Daubresse daube et Big Marine is watching you

Et on les regarde encore en se frottant les yeux, affublés de leurs lieutenants, un sacré casting de winner, présentant des mines de tragédiens antiques, surjouant l’indignation, l’outrage et le caractère, tandis que le drame se noue dans les écuries d’Augias, à une hauteur de vue convoquant davantage Arthur et les minimoys que Horace, Labiche que Eschyle. Jugez vous-même des soutiens. À ma gauche, dans le coin du Droopy de la Sarthe, un parterre de poids lourds du gaullisme, cette France qui a dit « non », mais on ne sait pas à quoi : Valérie Pécresse, Eric Ciotti, Christian Estrosi, Xavier Bertrand, Laurent Wauquiez, Claude Guéant…

À ma droite, dans le camp triomphant du Duke Ellington de Meaux, nous avons pêle-mêle et en toute décomplexion : Nadine Morano, Rachida Dati, Brice Hortefeux, Lionnel Luca, et … Marc-Philippe Daubresse. Ah Marc Philippe, comment dire ? Ne disons rien, laissons-le parler. Après s’être plaint, comme ses adversaires, des incroyables fraudes constatées, ce chantre de la gastronomie électorale croit bon de justifier la chose d’un sidérant : « Il y a ni plus ni moins d’irrégularités que dans des scrutins législatifs », validant l’idée d’un état de décomposition avancée de la démocratie. Puis pour commenter la victoire avec la certitude de laisser une trace dans l’Histoire, ce natif de Lille, ville réputée d’Europe de l’Est, conclut en ukrainien d’un cinglant : « Quand le blé est mur, il est temps de le récolter ».
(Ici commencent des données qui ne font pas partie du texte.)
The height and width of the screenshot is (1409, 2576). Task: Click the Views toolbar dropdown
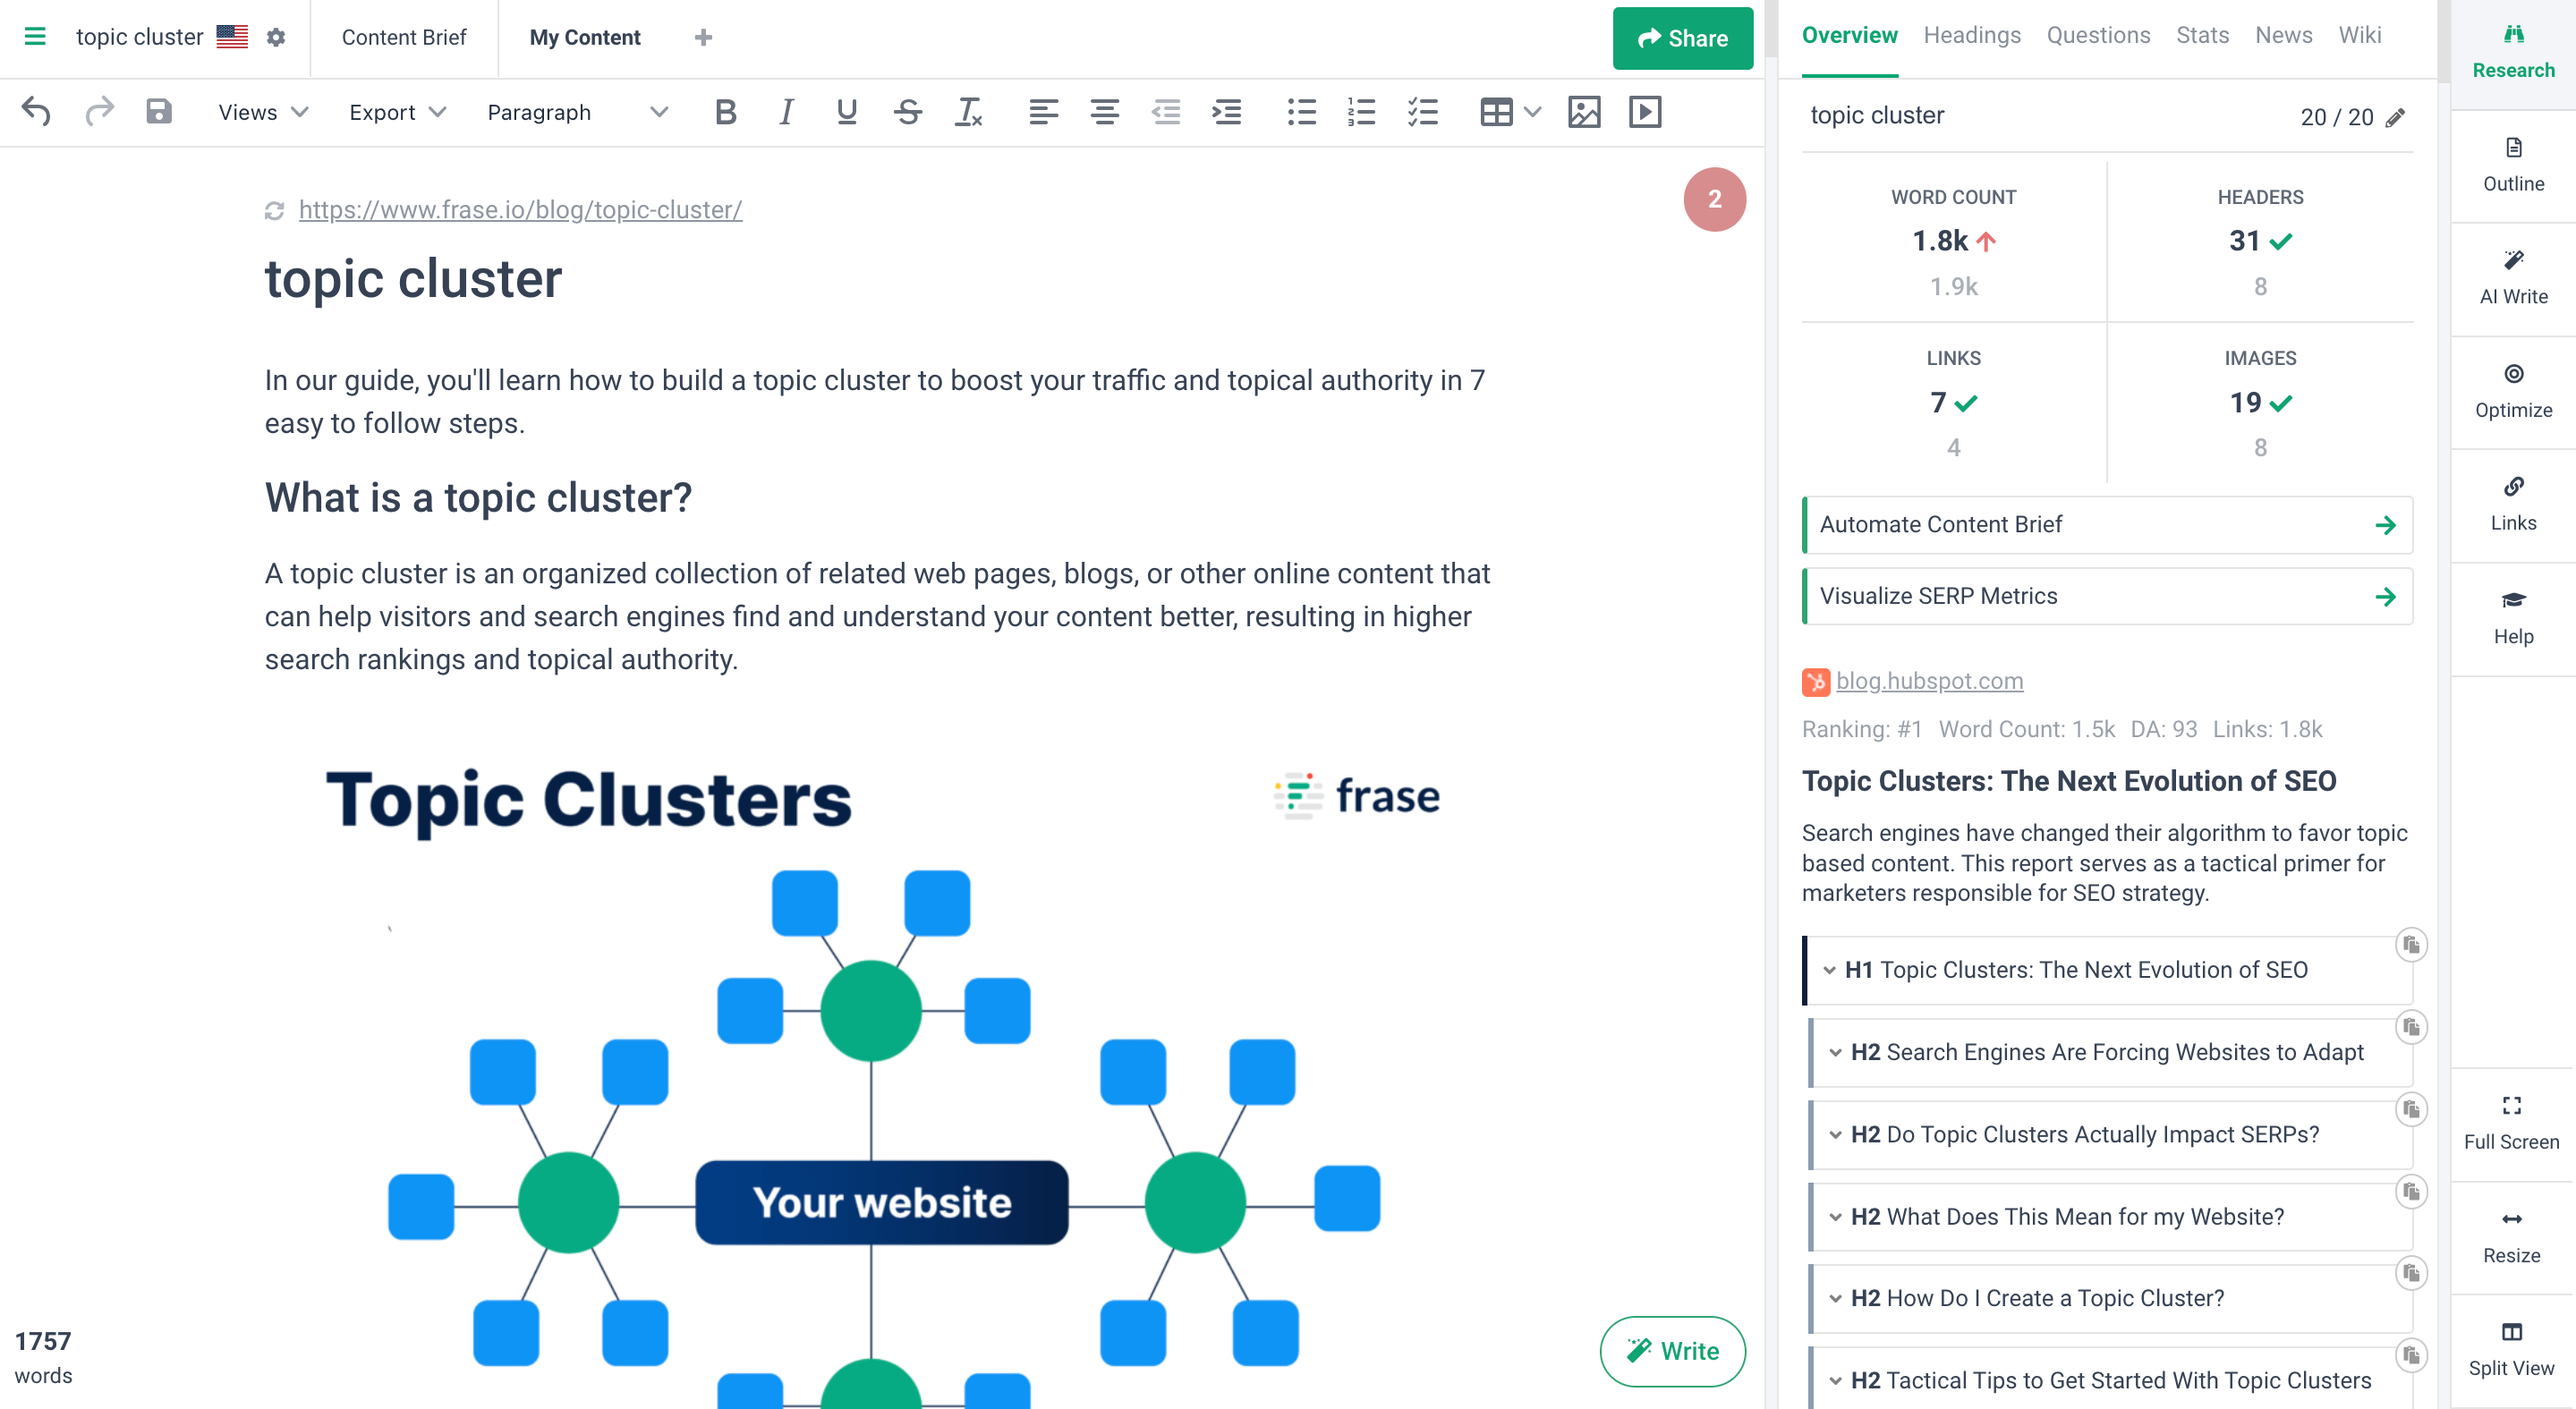point(259,111)
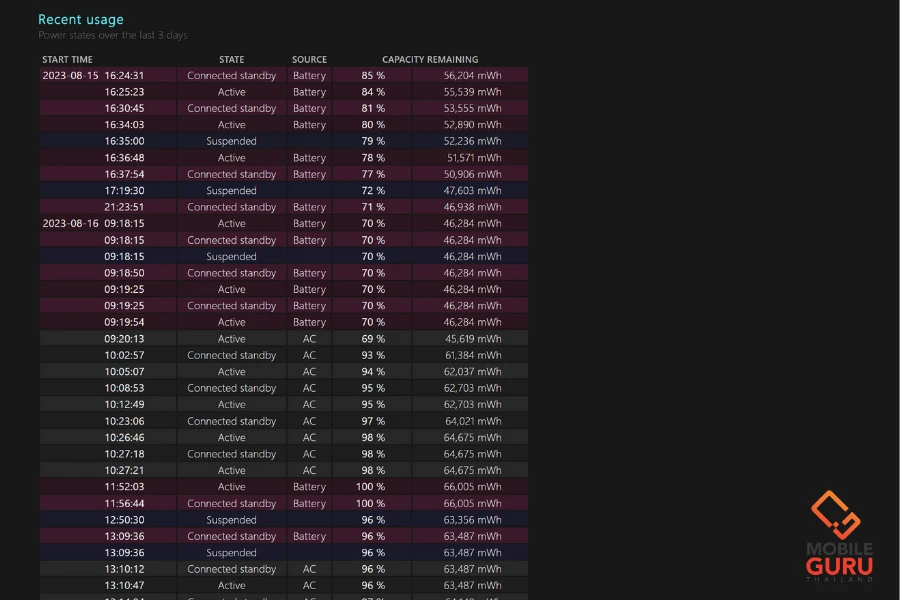The image size is (900, 600).
Task: Select the 16:35:00 timestamp in the table
Action: (124, 141)
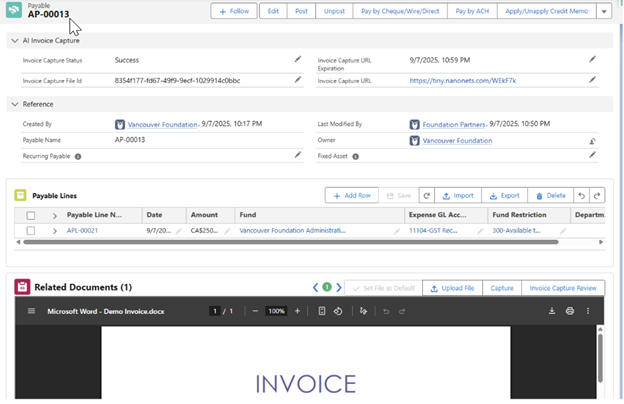This screenshot has height=404, width=624.
Task: Collapse the AI Invoice Capture section
Action: click(13, 41)
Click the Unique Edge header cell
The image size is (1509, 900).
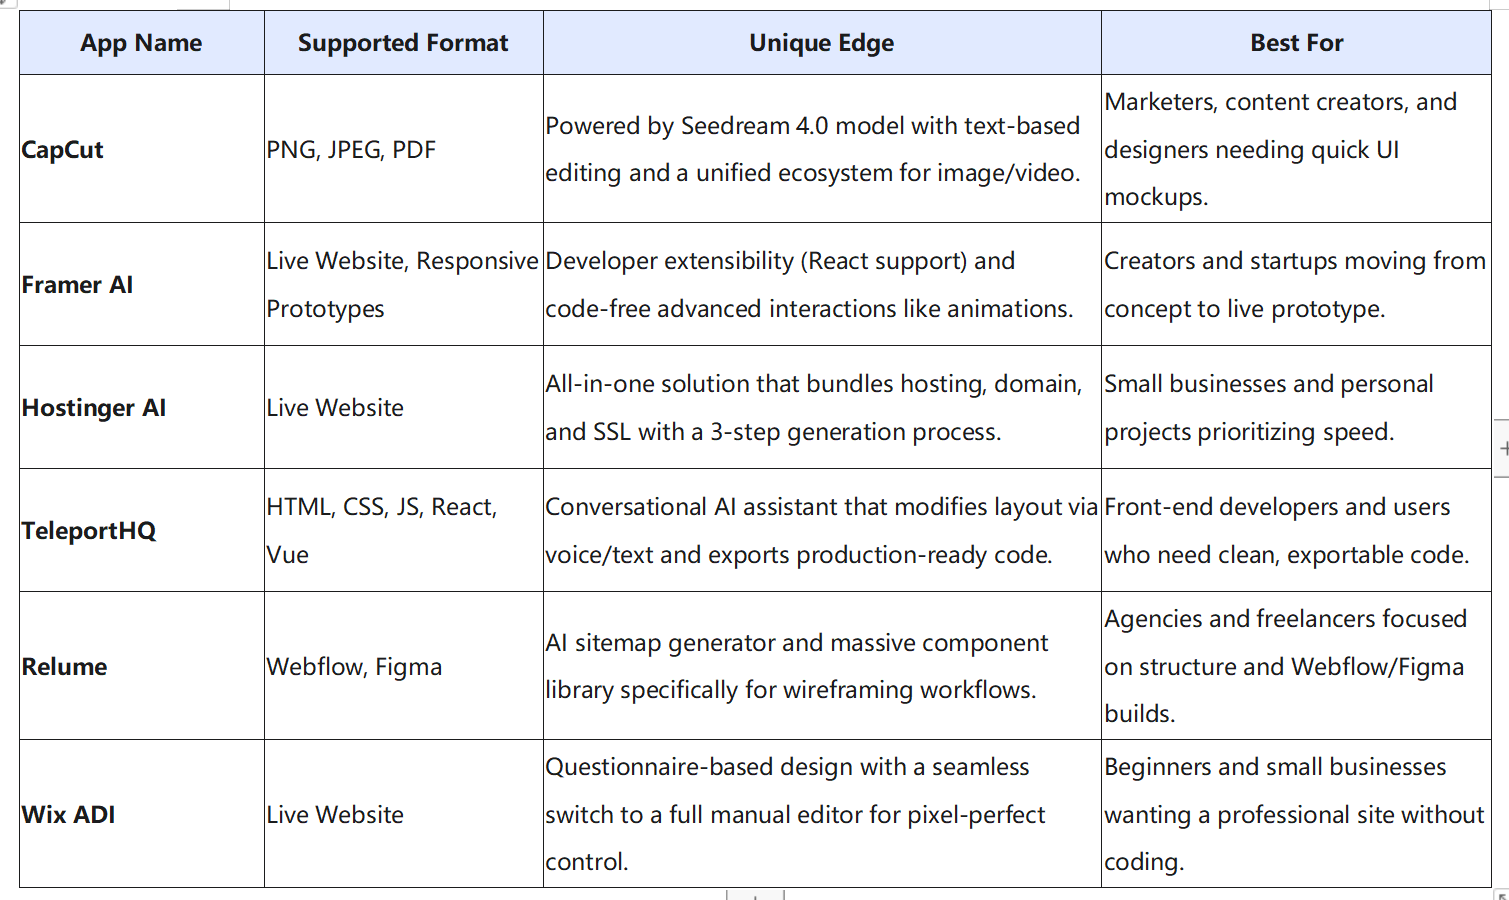tap(821, 43)
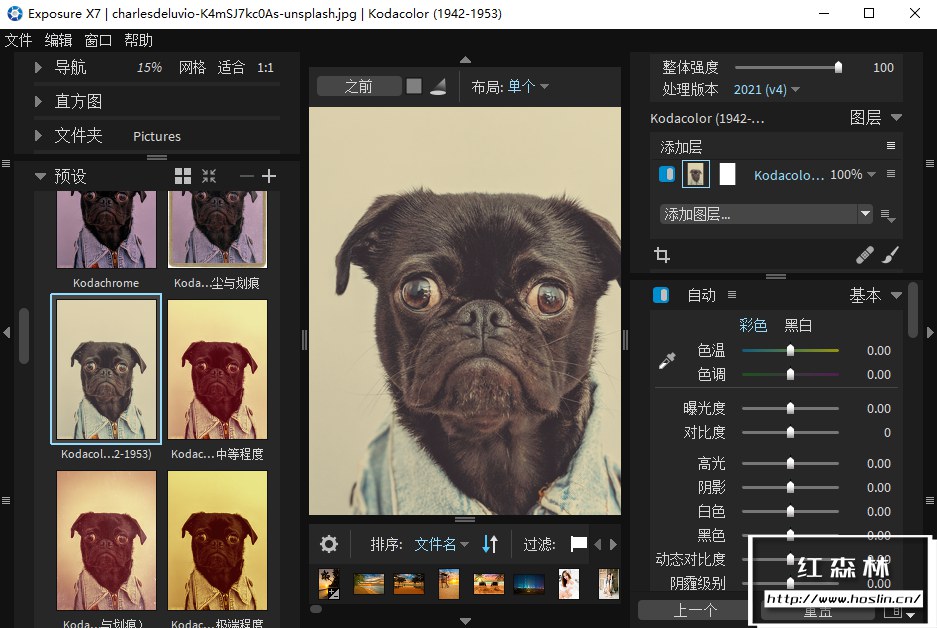Toggle the Basic panel enable switch
This screenshot has height=628, width=937.
(661, 295)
Définitivement, Copé et Fillon n’auront fait que prouver combien la place est vacante à l’UMP,  même si le premier l’a finalement emporté. Leur naufrage fait déjà briller de douces lumières dans les yeux incrédules de Marine Le Pen et Nicolas Sarkozy… Ivre, Jean-Louis Borloo se prend aussi à espérer. Mais bon Dieu, c’est donc vrai, nous avons la droite la plus bête du monde ! Et en plus, maintenant, elle est décomplexée… à l’extrême. Ce qui restera, finalement, le seul enseignement majeur de cette pantalonnade électorale.

On croyait les socialistes orfèvres en matière de psychodrames congressistes et de tripatouillages électoraux, on se rend compte que le pire Congrès de Rennes est finalement un tendre épisode du Manège enchanté, un Plus belle la vie au pays de Flamby, une pilule rose du bonheur.

Pendant ce temps, heureusement que Libération, le grand quotidien national de droite, jamais avare de soutien à la grande famille libérale et dispendieux de son légendaire sens politique, a cru bon de titrer son édition d’hier sur les déboires du Premier Ministre Jean-Marc Ayrault. Ouf, l’honneur de la droite est sauf. Mais, de l’Élysée à Matignon, on doit quand même bien se taper sur les cuisses… On aurait pourtant tort de trop se réjouir, la mascarade éclabousse toute la classe politique, d’autant que la très courte victoire de Jean-François Copé ouvre les vannes à un torrent boueux et saumâtre propre à faire exploser les dernières digues de la décence.